In a recent effort to entice me back to meetings, an elder friend gave me the example of his Dad.
He said that his pioneer/elder/ex-missionary Dad went through the anticipation and disappointment of 1975 and yet, he kept going faithfully for decades afterwards. The obvious point was that, if his Dad can deal with disappointment, then, surely a nobody like me could do the same in regards to the scrapping of the 1914 generation doctrine, and all the other changes. His 'encouragement' was to tell me that it was only me that felt like this, everyone else is fine and have no problems with the changes. I wanted to say to my friend that 'perhaps his Dad is a gullible loser' but that would have been extremely unkind.
I realised that by 1975, his dad would have had about 30 or 40 years invested in the org. He was the P.O., an elder with a family and had status in the cong.
When I think about people that stay as a JW, despite all the glaring errors and backflips, it seems to be more pride than loyalty that makes them stay. Its hard to admit you are wrong, especially when you have years invested. Even the notion of facing up to being wrong is hard.
There is a line that seems to blur between pride and loyalty. People have lost fortunes holding shares in companies that go broke. Is it misplaced loyalty to the company, or an unwillingness to cut your losses and admit you were wrong because of pride?
As an example, I remember when snowboarding became popular, there were those that didn't want to try it, mainly because they were very good skiers, with decades of experience. To learn snowboarding meant that they had to start over again as a nobody.
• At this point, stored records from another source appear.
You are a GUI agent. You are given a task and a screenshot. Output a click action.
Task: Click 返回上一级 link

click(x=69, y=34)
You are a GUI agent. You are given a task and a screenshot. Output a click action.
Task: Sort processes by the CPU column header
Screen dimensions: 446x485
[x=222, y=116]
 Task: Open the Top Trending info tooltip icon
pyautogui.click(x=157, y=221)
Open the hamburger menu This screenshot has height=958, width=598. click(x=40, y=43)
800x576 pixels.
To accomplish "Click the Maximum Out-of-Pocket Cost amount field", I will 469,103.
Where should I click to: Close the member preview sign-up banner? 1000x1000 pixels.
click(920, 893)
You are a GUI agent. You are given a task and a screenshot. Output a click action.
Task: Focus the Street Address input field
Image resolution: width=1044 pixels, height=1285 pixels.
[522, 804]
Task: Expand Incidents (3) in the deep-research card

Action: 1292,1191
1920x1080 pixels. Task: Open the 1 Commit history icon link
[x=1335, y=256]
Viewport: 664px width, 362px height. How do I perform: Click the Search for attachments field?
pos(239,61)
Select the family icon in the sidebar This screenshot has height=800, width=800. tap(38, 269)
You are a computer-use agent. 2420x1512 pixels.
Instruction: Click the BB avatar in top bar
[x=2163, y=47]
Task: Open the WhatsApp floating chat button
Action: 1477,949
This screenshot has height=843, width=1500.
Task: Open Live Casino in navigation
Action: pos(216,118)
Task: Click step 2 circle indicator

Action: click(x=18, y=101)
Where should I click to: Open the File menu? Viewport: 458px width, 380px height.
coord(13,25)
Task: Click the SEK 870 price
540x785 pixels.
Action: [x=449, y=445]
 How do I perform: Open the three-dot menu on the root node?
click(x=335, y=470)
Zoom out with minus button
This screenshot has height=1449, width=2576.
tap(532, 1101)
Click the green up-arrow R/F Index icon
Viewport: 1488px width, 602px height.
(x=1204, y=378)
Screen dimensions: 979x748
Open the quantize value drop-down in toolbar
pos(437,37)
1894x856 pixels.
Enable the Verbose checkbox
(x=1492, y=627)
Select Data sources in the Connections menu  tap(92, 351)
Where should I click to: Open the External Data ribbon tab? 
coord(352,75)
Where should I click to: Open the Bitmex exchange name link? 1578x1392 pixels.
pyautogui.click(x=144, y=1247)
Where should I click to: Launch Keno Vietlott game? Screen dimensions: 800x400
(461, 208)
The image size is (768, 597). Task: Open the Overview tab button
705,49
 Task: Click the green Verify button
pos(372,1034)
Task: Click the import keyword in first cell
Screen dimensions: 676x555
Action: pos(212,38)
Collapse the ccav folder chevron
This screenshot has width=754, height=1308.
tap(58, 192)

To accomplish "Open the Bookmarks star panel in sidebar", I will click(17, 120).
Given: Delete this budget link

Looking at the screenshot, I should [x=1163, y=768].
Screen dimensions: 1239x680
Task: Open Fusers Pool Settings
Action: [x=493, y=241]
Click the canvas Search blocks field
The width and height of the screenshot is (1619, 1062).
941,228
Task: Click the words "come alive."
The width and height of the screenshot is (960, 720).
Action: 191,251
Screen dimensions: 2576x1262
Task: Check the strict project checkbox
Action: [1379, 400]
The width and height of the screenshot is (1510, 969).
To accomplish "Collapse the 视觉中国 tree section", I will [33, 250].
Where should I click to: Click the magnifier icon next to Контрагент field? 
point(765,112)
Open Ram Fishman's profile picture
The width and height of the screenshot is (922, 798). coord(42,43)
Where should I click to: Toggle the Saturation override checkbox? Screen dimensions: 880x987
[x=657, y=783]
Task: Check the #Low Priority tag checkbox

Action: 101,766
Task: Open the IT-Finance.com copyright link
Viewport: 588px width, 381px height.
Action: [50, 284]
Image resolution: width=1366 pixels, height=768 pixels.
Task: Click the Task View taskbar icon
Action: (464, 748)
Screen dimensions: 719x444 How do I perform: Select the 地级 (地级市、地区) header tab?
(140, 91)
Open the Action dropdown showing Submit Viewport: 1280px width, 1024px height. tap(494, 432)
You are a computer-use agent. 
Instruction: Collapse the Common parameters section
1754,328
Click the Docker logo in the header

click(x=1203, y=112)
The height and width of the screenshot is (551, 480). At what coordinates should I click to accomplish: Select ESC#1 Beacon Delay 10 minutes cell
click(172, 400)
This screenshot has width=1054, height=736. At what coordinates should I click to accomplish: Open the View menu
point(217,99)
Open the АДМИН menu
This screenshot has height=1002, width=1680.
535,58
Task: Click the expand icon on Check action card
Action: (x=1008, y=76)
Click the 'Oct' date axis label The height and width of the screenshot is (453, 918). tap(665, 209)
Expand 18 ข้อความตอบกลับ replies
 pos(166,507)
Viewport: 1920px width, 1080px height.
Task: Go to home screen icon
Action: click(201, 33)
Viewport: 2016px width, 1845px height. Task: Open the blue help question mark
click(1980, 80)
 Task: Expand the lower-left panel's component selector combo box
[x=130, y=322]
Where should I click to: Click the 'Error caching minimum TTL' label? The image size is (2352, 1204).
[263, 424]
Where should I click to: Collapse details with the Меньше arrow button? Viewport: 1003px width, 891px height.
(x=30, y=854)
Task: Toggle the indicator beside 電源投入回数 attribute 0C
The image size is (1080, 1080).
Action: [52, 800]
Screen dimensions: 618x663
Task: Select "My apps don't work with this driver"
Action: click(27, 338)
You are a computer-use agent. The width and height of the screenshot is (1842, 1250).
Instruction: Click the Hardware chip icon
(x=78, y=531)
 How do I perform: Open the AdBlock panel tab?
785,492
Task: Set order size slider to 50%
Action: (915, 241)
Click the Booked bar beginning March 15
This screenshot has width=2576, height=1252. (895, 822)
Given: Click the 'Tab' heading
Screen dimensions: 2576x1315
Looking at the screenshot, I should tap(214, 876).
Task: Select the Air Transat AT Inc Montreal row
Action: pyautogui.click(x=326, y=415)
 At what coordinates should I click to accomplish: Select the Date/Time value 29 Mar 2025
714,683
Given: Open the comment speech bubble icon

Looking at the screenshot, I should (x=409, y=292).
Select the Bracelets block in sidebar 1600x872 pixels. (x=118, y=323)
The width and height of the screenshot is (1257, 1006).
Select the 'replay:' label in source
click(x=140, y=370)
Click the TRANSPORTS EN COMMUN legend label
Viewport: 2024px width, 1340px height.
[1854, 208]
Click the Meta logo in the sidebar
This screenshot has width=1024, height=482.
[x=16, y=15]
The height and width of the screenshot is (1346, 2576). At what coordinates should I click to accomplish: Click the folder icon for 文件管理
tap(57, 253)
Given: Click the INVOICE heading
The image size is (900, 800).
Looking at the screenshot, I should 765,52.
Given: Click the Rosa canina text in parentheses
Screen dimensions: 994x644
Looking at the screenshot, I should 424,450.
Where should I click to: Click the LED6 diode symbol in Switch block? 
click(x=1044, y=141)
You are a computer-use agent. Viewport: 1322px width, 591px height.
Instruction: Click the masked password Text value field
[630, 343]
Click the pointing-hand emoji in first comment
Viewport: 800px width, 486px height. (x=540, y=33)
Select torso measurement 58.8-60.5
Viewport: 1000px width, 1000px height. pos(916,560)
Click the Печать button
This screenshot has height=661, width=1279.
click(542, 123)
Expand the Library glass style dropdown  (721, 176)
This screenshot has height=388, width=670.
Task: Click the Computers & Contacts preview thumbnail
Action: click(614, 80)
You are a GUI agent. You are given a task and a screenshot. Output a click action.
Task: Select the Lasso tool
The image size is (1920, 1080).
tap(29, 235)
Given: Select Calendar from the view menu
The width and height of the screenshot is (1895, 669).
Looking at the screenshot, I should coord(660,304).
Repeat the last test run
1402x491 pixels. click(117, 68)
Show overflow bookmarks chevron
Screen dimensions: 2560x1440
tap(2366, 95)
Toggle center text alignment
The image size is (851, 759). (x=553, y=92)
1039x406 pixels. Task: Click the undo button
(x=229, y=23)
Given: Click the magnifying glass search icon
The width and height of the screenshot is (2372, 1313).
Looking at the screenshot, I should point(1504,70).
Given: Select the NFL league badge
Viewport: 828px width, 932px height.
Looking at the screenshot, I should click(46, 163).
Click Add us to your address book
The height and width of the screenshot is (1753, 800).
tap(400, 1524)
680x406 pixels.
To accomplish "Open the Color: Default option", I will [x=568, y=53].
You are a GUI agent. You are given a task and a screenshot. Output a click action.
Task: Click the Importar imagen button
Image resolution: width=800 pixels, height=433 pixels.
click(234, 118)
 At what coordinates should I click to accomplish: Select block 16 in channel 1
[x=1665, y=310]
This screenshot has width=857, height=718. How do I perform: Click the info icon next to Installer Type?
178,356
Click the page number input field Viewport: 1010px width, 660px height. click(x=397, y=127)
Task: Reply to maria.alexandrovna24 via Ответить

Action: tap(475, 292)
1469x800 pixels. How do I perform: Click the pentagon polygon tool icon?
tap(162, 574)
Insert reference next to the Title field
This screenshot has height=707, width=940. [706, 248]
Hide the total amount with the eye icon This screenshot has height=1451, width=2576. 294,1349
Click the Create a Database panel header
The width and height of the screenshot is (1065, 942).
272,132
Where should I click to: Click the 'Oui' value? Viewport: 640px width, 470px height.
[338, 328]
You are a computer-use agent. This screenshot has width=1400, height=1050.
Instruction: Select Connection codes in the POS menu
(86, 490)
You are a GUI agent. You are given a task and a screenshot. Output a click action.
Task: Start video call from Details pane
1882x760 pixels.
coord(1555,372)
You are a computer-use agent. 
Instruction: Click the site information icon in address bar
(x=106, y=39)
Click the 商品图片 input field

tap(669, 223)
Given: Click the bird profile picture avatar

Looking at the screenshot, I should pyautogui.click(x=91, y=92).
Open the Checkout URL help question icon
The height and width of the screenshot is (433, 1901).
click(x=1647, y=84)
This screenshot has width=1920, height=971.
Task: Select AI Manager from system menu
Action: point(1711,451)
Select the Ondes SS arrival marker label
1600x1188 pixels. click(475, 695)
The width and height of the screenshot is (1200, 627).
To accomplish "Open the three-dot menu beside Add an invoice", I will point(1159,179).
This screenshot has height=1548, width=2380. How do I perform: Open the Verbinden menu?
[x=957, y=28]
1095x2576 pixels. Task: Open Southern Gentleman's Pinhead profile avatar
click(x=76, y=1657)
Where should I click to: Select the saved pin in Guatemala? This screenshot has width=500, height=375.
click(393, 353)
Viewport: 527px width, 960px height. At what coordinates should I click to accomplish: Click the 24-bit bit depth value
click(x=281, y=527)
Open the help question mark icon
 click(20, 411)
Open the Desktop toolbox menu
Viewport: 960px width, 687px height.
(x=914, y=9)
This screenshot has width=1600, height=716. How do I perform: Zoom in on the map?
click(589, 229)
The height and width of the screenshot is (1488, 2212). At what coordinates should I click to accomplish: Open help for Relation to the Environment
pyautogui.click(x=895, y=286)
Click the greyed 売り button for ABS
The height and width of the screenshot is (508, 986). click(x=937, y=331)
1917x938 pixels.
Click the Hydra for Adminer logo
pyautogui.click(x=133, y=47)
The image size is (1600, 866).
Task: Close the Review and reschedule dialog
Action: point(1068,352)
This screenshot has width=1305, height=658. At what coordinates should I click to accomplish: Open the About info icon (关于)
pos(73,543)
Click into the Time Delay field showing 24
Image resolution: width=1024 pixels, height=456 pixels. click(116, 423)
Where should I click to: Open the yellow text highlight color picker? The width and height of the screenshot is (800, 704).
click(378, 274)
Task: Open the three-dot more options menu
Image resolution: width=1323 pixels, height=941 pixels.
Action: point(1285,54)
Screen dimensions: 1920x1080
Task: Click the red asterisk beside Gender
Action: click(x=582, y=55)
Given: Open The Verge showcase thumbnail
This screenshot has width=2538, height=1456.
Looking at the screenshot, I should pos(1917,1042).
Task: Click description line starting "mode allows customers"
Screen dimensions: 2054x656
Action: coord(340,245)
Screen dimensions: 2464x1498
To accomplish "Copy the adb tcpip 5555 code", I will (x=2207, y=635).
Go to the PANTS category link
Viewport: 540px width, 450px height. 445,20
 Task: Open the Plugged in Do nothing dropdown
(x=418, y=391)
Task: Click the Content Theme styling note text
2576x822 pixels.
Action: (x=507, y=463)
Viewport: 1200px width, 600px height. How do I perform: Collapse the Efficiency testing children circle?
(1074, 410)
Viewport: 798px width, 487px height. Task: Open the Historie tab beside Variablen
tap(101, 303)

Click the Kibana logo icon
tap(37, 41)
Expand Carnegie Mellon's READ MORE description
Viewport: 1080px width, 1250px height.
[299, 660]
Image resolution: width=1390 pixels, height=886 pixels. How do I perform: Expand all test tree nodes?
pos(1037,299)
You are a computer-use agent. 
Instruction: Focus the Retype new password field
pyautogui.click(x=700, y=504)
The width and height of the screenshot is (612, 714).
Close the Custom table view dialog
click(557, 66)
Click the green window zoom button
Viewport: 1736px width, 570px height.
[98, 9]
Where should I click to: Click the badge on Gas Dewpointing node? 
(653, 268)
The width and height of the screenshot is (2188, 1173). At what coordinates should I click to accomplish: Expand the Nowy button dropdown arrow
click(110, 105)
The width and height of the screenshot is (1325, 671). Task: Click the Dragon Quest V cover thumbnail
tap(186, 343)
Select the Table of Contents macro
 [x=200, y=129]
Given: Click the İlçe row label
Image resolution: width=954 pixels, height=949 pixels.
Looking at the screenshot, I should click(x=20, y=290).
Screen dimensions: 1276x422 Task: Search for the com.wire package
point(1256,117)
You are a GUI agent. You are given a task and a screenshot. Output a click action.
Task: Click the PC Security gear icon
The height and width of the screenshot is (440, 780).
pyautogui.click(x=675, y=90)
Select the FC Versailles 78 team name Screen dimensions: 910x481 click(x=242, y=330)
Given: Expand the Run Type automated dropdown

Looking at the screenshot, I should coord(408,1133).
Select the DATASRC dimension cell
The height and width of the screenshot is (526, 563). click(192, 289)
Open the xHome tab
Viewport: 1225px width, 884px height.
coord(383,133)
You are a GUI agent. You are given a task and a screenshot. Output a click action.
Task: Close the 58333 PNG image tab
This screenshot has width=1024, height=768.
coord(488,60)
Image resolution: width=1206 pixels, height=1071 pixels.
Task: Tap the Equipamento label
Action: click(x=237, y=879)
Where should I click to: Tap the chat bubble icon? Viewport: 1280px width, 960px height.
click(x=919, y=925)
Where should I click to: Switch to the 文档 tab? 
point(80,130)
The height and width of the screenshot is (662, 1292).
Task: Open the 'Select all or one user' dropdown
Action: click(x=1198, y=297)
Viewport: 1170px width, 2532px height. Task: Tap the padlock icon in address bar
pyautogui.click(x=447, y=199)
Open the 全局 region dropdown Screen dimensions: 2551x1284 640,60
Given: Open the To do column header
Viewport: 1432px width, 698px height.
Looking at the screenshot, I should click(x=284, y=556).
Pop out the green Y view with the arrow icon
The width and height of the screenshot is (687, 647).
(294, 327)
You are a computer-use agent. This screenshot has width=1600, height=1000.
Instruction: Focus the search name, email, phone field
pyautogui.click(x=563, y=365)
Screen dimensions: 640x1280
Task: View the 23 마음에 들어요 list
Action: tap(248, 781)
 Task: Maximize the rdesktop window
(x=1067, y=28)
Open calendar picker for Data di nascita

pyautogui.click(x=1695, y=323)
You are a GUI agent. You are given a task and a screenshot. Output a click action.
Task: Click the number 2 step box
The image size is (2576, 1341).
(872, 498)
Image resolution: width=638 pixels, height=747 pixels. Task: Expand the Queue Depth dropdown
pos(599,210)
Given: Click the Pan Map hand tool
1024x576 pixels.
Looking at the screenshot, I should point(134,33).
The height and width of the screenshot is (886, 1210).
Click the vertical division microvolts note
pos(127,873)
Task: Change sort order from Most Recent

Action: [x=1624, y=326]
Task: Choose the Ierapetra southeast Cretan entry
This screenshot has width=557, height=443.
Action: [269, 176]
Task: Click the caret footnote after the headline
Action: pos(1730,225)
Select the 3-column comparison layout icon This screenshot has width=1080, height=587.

Was it loyalty to skiing, or pride that made them unwilling to give something else a try?
To a lot of jw's, it would be a bitter pill to admit you were wrong and go to the effort of leaving the org. According to the bible, pride is supposed to be bad thing but it might be the only thing keeping herds of sheep- that the org can fleece, from leaving. Personally, I think that's why the org will always exist in some form.
"Its easier to fool someone than to convince them they've been fooled."